What you have to do
Select every line below containing the word "more".

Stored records
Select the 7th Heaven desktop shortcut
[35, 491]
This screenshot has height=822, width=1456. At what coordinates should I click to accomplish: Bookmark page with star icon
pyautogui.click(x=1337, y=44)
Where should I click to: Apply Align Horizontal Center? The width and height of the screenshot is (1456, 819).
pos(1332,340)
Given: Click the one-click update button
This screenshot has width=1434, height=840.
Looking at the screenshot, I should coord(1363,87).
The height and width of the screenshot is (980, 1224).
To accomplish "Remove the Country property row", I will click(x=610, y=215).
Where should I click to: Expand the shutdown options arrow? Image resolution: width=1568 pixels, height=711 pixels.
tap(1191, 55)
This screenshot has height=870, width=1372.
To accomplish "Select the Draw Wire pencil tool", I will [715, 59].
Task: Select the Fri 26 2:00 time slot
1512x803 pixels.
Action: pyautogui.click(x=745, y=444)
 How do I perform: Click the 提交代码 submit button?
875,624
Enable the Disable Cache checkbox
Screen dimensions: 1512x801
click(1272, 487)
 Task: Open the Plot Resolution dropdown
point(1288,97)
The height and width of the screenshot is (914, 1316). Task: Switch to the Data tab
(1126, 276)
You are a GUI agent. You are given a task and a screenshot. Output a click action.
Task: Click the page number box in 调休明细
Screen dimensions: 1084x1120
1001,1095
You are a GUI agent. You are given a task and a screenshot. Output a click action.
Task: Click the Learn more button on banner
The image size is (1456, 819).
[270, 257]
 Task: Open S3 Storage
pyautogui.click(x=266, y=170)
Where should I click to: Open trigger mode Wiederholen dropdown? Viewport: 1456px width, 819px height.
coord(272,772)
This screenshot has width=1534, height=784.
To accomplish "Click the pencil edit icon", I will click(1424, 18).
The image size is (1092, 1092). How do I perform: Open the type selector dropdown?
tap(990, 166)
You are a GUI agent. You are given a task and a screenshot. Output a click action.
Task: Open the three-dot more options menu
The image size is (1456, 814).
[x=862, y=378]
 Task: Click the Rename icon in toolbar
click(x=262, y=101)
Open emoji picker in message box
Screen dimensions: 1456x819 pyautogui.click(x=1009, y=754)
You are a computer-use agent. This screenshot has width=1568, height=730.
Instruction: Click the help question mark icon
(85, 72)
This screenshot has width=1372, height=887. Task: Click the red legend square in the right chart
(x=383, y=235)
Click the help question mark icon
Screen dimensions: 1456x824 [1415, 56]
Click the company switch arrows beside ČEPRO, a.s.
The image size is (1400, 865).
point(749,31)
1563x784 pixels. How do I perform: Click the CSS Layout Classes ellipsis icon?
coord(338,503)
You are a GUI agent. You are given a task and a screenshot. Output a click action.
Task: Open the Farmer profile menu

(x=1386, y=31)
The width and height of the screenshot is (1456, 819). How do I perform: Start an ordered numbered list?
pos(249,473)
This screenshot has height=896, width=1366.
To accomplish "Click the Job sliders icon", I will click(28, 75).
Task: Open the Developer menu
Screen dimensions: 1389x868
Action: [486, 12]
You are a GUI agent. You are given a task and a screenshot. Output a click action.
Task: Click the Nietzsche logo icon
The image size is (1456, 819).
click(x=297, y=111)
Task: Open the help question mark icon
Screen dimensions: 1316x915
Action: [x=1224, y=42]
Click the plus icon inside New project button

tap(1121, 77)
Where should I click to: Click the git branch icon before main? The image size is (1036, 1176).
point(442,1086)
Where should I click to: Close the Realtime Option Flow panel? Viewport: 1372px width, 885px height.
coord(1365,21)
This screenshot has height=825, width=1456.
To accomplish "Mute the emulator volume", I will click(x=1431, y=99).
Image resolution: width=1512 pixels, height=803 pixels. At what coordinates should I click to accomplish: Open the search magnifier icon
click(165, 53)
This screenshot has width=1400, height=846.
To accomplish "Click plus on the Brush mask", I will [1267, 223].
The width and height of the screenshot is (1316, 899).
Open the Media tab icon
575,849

Reply to the task
Task: Click the Learn more button on banner
Task: Open the three-dot more options menu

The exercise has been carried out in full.